Op dat moment gebeurde een aantal van de dingen die werden geprojecteerd ook echt, namelijk de conflicten binnen het constitutionele halfrond, de confrontatie tussen links en rechts, en de hoofdpersonen die naar voren zouden komen. Het werkte dus als een routekaart die overeenkwam met een meer documentaire, observerende en verkennende logica, in plaats van alles op het moment zelf te veranderen. In die zin kwamen er tijdens het filmen bepaalde dingen aan het licht die onze aandacht trokken. Bijvoorbeeld de Milieucommissie en alles wat te maken had met de discussie over water, een thema dat ook uit de opstand naar voren kwam, net als de door sociale organisaties geleide milieustrijd, nam een sterk prominente plaats in. We dachten dat nadenken over deze specifieke kwestie veel andere vragen in het algemeen zou kunnen oproepen: het recht op eigendom, landgebruik, het klassenconflict vanaf deze locatie, dat ook erg visueel was, zoals de klimaatcrisis, de droogte in Chili.
We hadden het gevoel dat het iets structureels kon zijn in termen van wat er gefilmd kon worden op de conventie en buiten de conventie, wat de film grotendeels deed.

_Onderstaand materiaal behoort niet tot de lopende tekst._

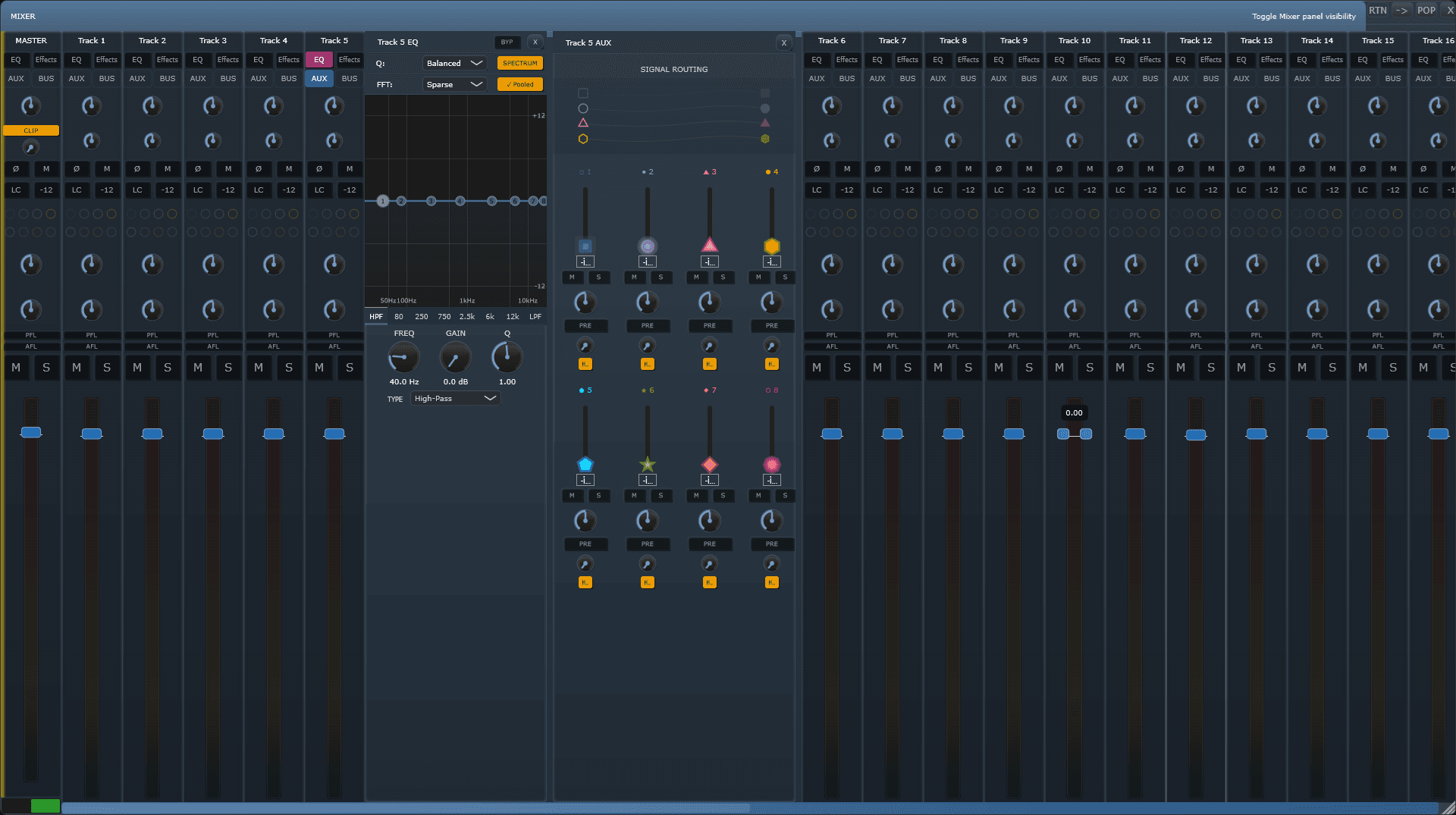Select the green star handle of AUX 6
Viewport: 1456px width, 815px height.
(x=647, y=464)
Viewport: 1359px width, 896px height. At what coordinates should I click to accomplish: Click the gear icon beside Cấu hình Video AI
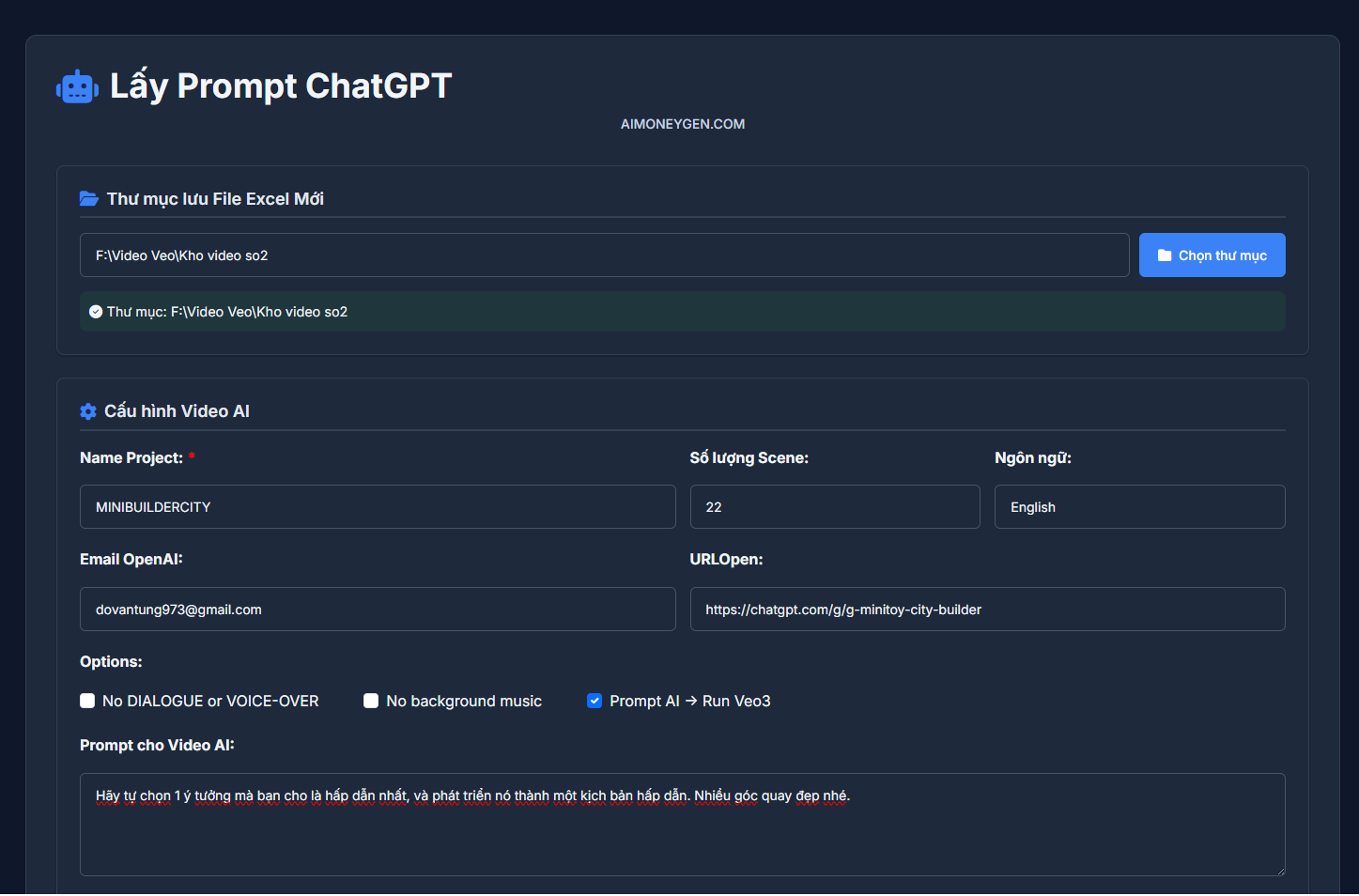click(x=88, y=411)
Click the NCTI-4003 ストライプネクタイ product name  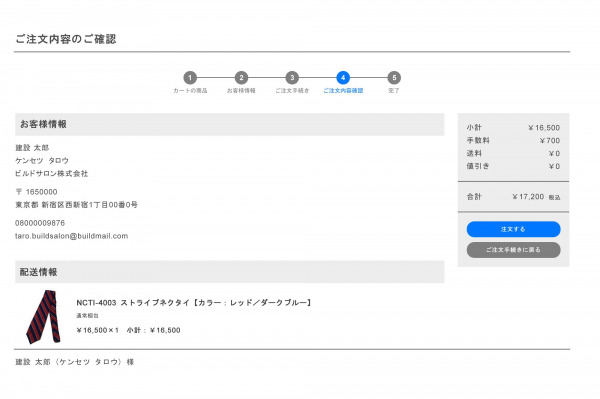194,303
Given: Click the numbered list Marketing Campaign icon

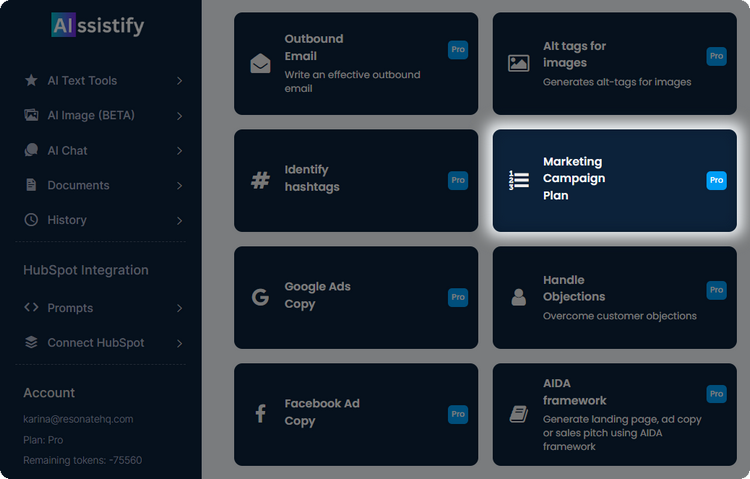Looking at the screenshot, I should [x=518, y=180].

In dit proces namen we beslissingen terwijl ze gefilmd werden op deze routekaart, waarmee we op elk moment konden breken. Zo werkten we gedurende het hele proces, tot het moment dat we het materiaal samenvoegden en de film monteerden, toen de verhaallijnen en structuren begonnen te verschijnen, met het materiaal op tafel, met de kaarten klaar, die de shots, de beelden zijn. Het was een proces dat bijna leek op het opstellen van een grondwet, alsof het maken van de film ermee gepaard ging. Zo ontstond deze narratieve structuur.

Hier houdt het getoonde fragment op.